Start of Material provided
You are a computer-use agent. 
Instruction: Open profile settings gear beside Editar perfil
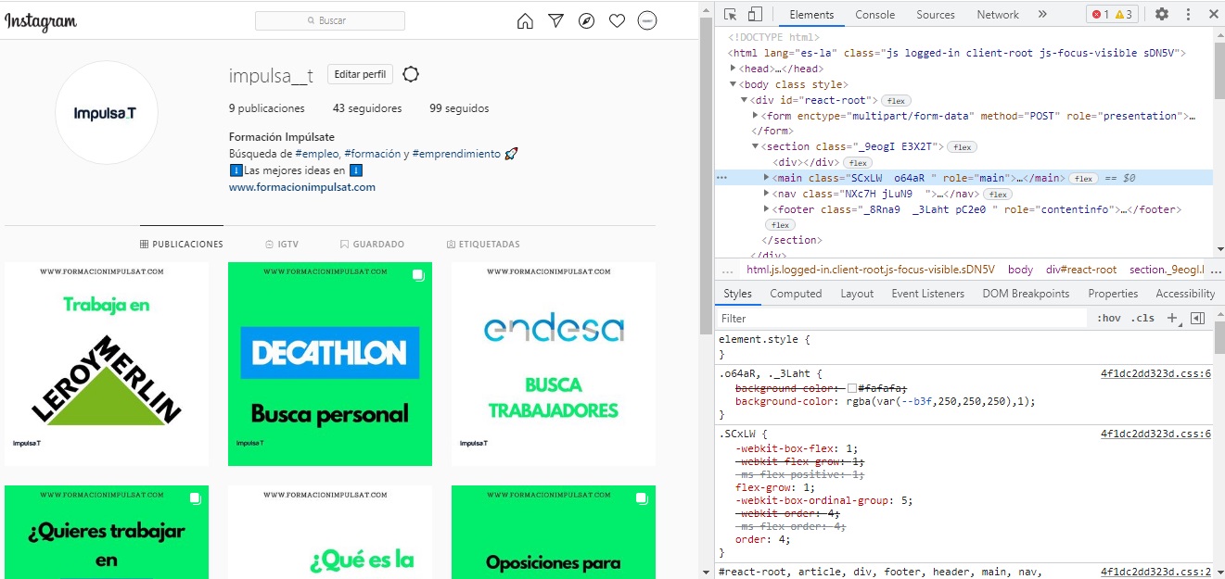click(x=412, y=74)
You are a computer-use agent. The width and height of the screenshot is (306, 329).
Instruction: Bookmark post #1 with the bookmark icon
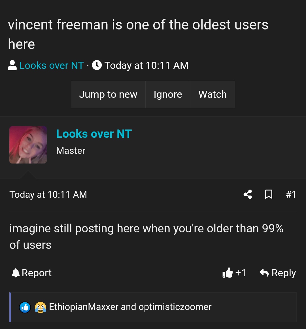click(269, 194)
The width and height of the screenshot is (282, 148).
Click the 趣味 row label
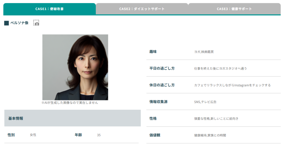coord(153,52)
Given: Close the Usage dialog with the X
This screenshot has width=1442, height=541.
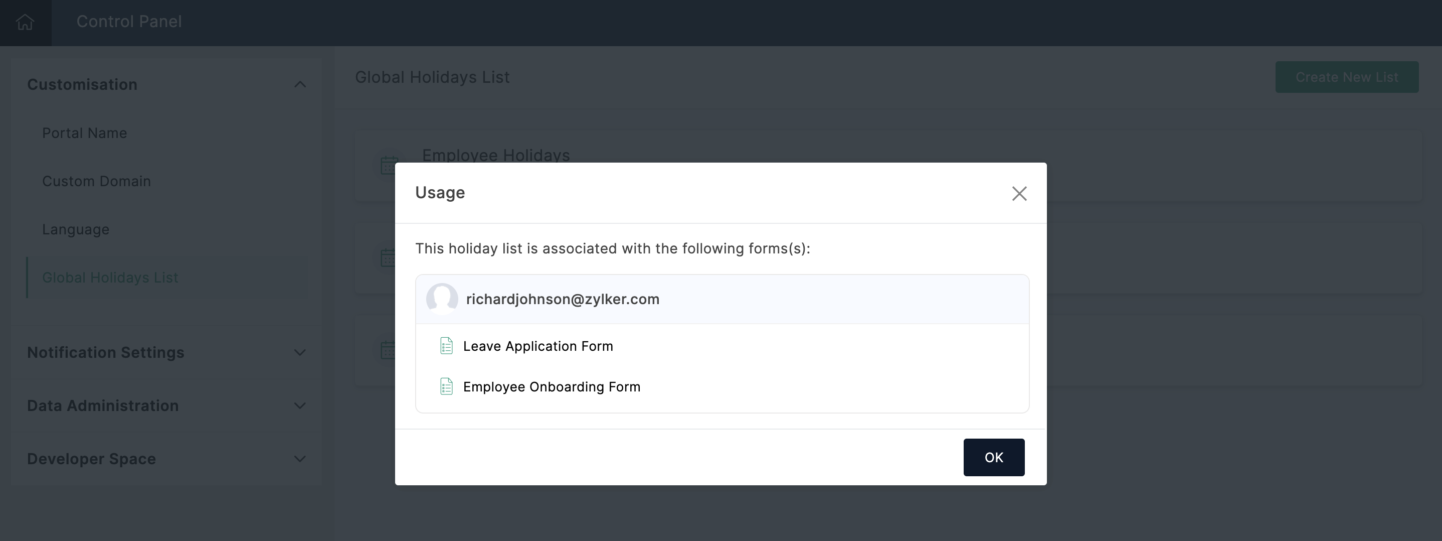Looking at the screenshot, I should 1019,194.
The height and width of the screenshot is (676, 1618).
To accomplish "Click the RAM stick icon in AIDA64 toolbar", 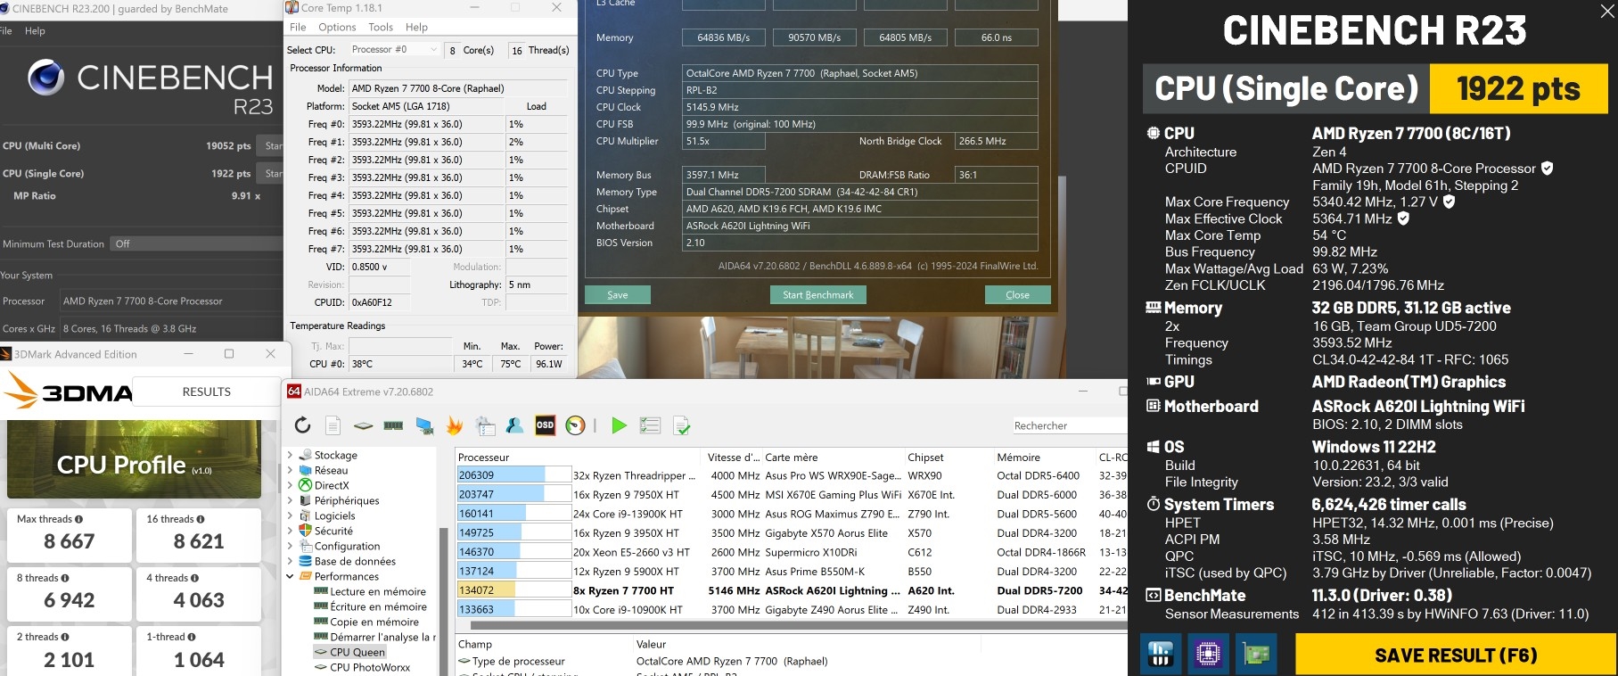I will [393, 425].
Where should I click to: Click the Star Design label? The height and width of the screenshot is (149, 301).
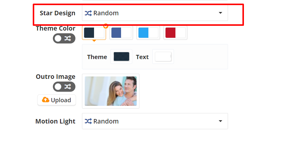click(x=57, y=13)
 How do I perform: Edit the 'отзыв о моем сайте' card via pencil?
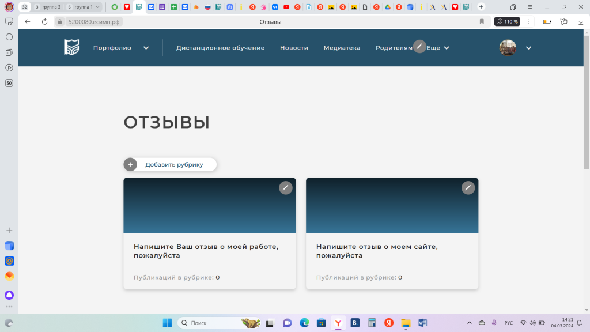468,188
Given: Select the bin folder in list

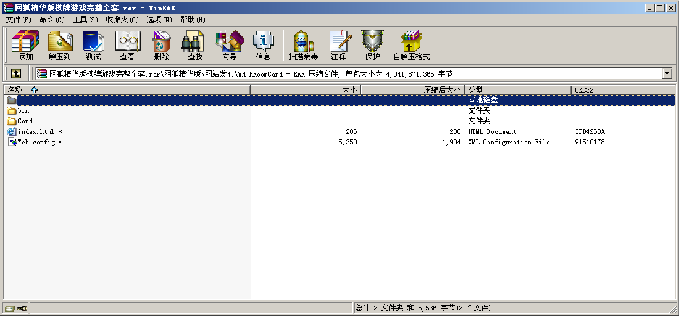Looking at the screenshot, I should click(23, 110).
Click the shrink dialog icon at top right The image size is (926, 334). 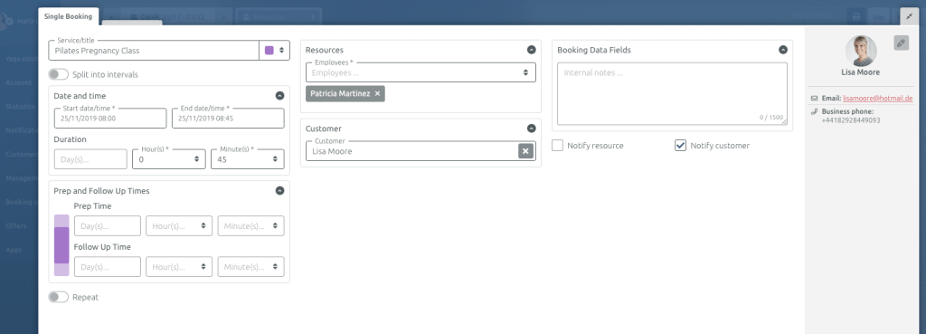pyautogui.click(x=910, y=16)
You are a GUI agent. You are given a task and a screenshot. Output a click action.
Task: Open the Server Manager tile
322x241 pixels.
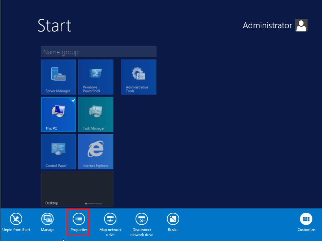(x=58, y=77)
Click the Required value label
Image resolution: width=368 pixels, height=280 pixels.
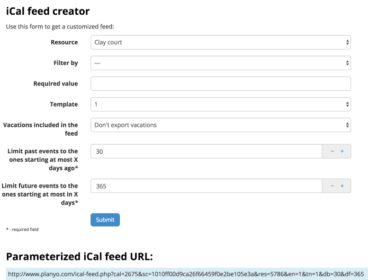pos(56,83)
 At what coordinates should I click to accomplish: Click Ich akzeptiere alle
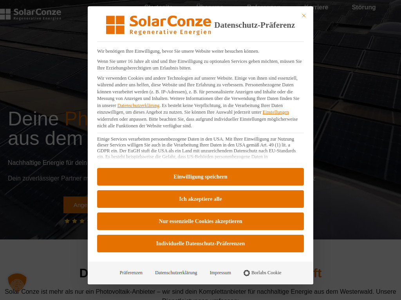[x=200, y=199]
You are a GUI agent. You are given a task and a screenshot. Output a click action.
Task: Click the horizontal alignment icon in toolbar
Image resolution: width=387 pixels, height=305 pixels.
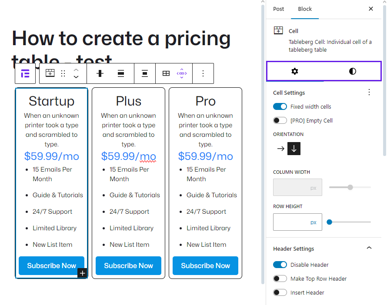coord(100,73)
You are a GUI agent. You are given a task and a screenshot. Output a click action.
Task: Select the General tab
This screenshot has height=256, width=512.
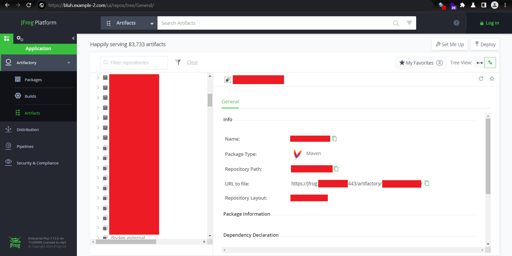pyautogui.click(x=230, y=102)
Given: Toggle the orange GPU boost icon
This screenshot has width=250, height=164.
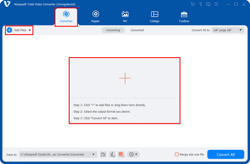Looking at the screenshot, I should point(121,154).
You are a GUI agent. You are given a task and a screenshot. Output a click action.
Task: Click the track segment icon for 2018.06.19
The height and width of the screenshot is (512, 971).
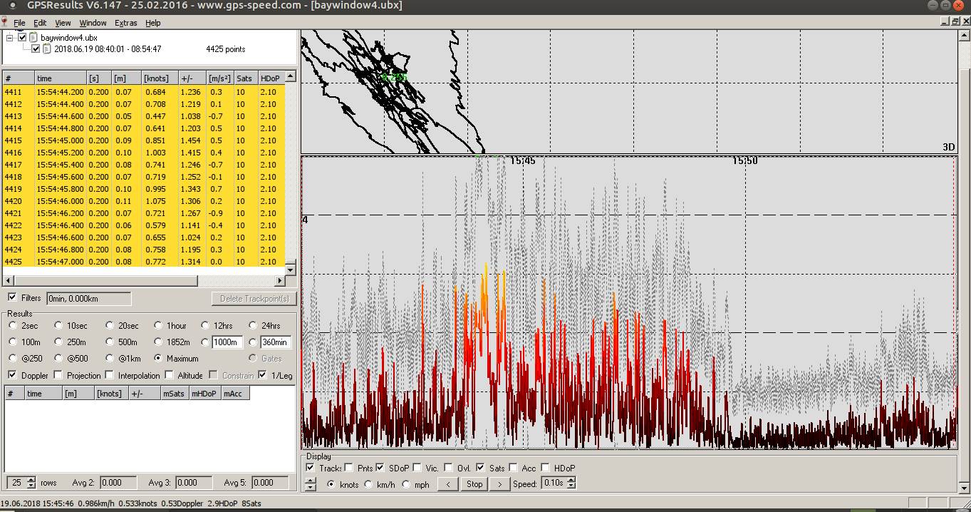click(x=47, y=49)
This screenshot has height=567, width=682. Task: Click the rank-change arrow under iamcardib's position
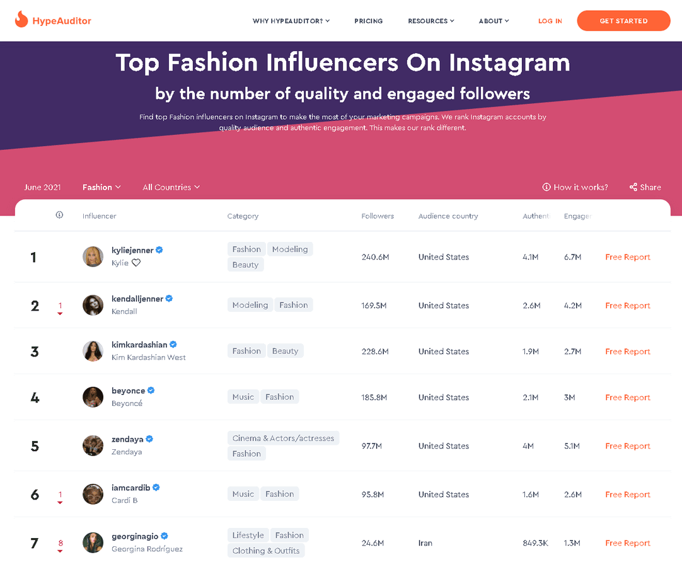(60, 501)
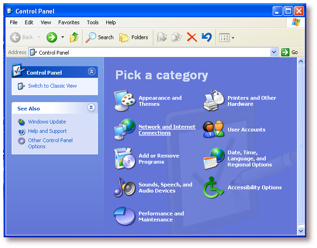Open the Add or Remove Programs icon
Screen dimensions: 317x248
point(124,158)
End of Material provided
> **Task prompt**
Repeat verbatim the range of lines that opens at the line containing "Task: Select the General tab" and closes at the last line of the entries, excluding all pictures.

> **Answer space**
Task: Select the General tab
This screenshot has height=256, width=512.
pyautogui.click(x=230, y=102)
Given: Toggle the orange GPU boost icon
This screenshot has width=250, height=164.
Looking at the screenshot, I should point(121,154).
You are a GUI agent. You are given a task and a screenshot. Output a click action.
Task: Click the track segment icon for 2018.06.19
The height and width of the screenshot is (512, 971).
click(x=47, y=49)
This screenshot has height=567, width=682. Task: Click the rank-change arrow under iamcardib's position
(60, 501)
Open the Add or Remove Programs icon
Screen dimensions: 317x248
point(124,158)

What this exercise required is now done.